From milestone blasts to walk-offs to October clouts that will live forever in Mets lore, Pete Alonso has hit a ton of home runs, more than anyone in Flushing history.
But which round-trippers are his best ever? We engaged a crack team of homerologists to come up with a list of Alonso’s Top 5. They used everything from tape measures to Statcast to their deep feel for baseball (and Mets) history to determine which of Pete’s nukes really stand out.
Bet you can guess No. 1 on this list, which is meant to celebrate the home run that broke Darryl Strawberry’s previous Mets career record of 252. (That’s why No. 253 itself isn’t on here). Of course, Alonso might replace all of the rockets on this countdown if he keeps slugging away.
So read on, beginning with No. 5.
5. Alonso’s first career home run
You’ve got to start somewhere, and Alonso did on April 1, 2019. It was a delight that the Mets took him on the big league roster out of spring camp instead of trying to manipulate his service time and, zowie, did it pay off. After going homer-less in his first three MLB games, Alonso gave the baseball world an idea of what to expect when his bat meets ball. With the Mets up by a run in the ninth inning in Miami, he smashed a three-run homer off righty Drew Steckenrider to give the Mets a cushion in what eventually was a 7-3 win. The drive went 112.8 mph off the bat and traveled 444 feet to center field.
4. Pete punishes pinstripers
Alonso seems to have a flair for big moments, so it’s hard not to choose his first walk-off career home run, which came on Sept. 3, 2020 and doomed the Yankees. With the score knotted at 7 in the bottom of the 10th inning at Citi Field, Alonso powered a 404-foot shot down the left-field line off Albert Abreu, clobbering Abreu’s 97.5-mph four seamer. Since Dom Smith started the inning on second base – he was the Manfred Man – the Mets won the game by a 9-7 score. Weird nugget: The “fans” in the stands were cutouts, since it was the pandemic season.
3. The one where we cheat
The 2019 season was milestone mania for Alonso, who set the MLB rookie record for homers and the Mets’ club mark for a single season, too, by blasting 53. We can’t leave any of these record-breakers out! We refuse. So we are going to recognize them all, starting with his 27th homer that year, which came off Cole Hamels at Wrigley Field and broke Strawberry’s Mets record for rookie homers in a single season. When he hit No. 40 roughly two months later, it broke Cody Bellinger’s mark for an NL rookie. When he slugged No. 42 on Aug. 27, he set the Mets single-season record, passing Todd Hundley and Carlos Beltran. And when he hit his 53rd on Sept. 28 off Mike Foltynewicz of the Braves, he broke the MLB rookie record Aaron Judge had set two years earlier. What a season.

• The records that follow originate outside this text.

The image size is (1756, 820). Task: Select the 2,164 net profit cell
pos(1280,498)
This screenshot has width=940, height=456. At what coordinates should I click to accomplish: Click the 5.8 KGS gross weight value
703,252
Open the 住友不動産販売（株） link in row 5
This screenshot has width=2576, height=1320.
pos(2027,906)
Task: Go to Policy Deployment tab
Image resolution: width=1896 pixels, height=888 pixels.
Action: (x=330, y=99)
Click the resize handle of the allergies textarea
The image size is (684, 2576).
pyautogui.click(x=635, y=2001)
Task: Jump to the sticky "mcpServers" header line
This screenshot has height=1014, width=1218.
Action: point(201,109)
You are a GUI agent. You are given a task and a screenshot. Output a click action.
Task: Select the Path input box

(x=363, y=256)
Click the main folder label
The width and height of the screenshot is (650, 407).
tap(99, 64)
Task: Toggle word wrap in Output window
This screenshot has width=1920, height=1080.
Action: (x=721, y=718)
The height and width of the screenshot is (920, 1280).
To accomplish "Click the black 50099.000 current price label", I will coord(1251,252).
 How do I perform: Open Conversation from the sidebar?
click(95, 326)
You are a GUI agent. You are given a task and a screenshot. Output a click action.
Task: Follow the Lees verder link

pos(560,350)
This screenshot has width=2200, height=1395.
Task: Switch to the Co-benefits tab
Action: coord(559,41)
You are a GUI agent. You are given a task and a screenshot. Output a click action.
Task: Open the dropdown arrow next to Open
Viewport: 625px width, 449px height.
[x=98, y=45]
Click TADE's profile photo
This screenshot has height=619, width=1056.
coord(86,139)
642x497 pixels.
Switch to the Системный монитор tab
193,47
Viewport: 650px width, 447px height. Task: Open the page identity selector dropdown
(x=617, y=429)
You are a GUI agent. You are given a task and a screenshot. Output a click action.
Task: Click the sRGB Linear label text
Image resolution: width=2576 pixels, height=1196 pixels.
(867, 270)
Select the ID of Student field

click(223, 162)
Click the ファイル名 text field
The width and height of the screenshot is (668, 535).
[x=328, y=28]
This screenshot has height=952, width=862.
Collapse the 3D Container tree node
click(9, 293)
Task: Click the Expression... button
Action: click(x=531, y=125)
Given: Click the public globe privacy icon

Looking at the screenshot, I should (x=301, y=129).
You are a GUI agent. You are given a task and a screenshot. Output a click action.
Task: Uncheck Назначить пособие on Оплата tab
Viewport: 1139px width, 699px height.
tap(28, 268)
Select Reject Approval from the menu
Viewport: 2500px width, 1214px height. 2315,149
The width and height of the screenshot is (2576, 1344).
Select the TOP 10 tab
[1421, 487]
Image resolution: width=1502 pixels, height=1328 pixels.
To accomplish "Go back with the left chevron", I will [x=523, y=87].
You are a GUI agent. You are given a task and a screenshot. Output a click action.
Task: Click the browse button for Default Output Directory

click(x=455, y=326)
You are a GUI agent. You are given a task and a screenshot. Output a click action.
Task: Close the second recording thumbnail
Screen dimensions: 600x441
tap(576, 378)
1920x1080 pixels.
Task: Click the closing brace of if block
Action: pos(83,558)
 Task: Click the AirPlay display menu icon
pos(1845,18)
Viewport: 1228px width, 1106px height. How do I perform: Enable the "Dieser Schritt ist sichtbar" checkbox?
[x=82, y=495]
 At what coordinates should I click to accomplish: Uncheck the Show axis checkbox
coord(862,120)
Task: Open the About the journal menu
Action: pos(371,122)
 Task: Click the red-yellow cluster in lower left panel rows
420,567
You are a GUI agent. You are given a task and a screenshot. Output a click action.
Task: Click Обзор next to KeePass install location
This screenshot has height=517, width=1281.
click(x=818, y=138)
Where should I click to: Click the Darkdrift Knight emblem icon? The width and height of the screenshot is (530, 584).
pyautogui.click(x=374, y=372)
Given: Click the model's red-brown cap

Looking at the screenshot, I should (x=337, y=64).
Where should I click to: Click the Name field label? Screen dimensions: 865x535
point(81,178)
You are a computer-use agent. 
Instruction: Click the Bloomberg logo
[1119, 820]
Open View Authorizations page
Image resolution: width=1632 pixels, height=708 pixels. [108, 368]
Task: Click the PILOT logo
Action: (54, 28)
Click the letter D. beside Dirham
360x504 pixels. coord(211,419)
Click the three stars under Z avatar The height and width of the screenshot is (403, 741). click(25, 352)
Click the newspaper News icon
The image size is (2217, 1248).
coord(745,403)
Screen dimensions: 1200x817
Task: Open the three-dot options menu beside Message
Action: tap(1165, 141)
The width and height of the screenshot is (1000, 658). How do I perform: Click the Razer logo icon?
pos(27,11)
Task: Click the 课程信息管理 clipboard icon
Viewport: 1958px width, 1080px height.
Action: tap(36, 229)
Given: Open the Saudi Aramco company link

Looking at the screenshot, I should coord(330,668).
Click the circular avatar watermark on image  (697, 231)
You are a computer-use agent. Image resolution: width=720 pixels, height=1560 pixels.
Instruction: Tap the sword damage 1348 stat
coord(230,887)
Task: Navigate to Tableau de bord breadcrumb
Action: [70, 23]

2. Postseason Polar (Bear) power
The Mets were facing elimination in Game 5 of the 2024 NLCS against the Dodgers, but Alonso gave them a first-inning jolt that helped spur a 12-6 win and push the series to six games. Facing Jack Flaherty, who had shredded the Mets in Game 1, Alonso reached down and golfed a Flaherty offering over the center field fence, a three-run drive that traveled 432 feet. According to MLB.com, it was the longest postseason homer by a Met in the Statcast Era (since 2015), topping Travis d’Arnaud’s 431-foot shot off the Home Run Apple in 2015.
1. Duh
One day, Alonso may hit a bigger home run than our list-topper. That would be incredible, because what Alonso did on Oct. 3, 2024 was historic. It saved the Mets season – maybe saved Alonso’s Mets career, too, considering he was heading into free agency off a down (for him) season. In the ninth inning of Game 3 of the NL Wild Card Series against the Brewers, the Mets were down, 2-0, with two on and one out in the ninth inning. Their superlative closer, Devin Williams, was on the mound. Fairly bleak, right? But Alonso hit a three-run homer and the Mets went on to win, 4-2. Alonso’s home run was the first ever go-ahead home run in the ninth inning of a winner-take-all postseason game hit while the player’s team was trailing. That’s a bit of a mouthful; simply put, it’s one of the great clutch swings in MLB history.
Honorable mention(s)
We can’t stop ourselves. And we’d be remiss if we did not mention July 17, 2019, when Alonso hit the longest home run of his career, a 489-foot mash off Matt Magill in Minnesota. Then there’s the day in 2024 (Aug. 8) when he slugged two homers off Austin Gomber at Coors Field that went 471 feet and 454 feet, respectively. That’s 925 feet worth of homers! In the 2021 Home Run Derby, Alonso was credited with a 514-foot shot in Colorado. Man, imagine if Alonso played his home games at Coors Field? One last one – Alonso got plenty of national buzz after his performance in the 2018 MLB Futures Game when he smacked a 415-foot homer, kind of like he was saying, “Hello, baseball world, I’m the future Mets club leader in home runs.”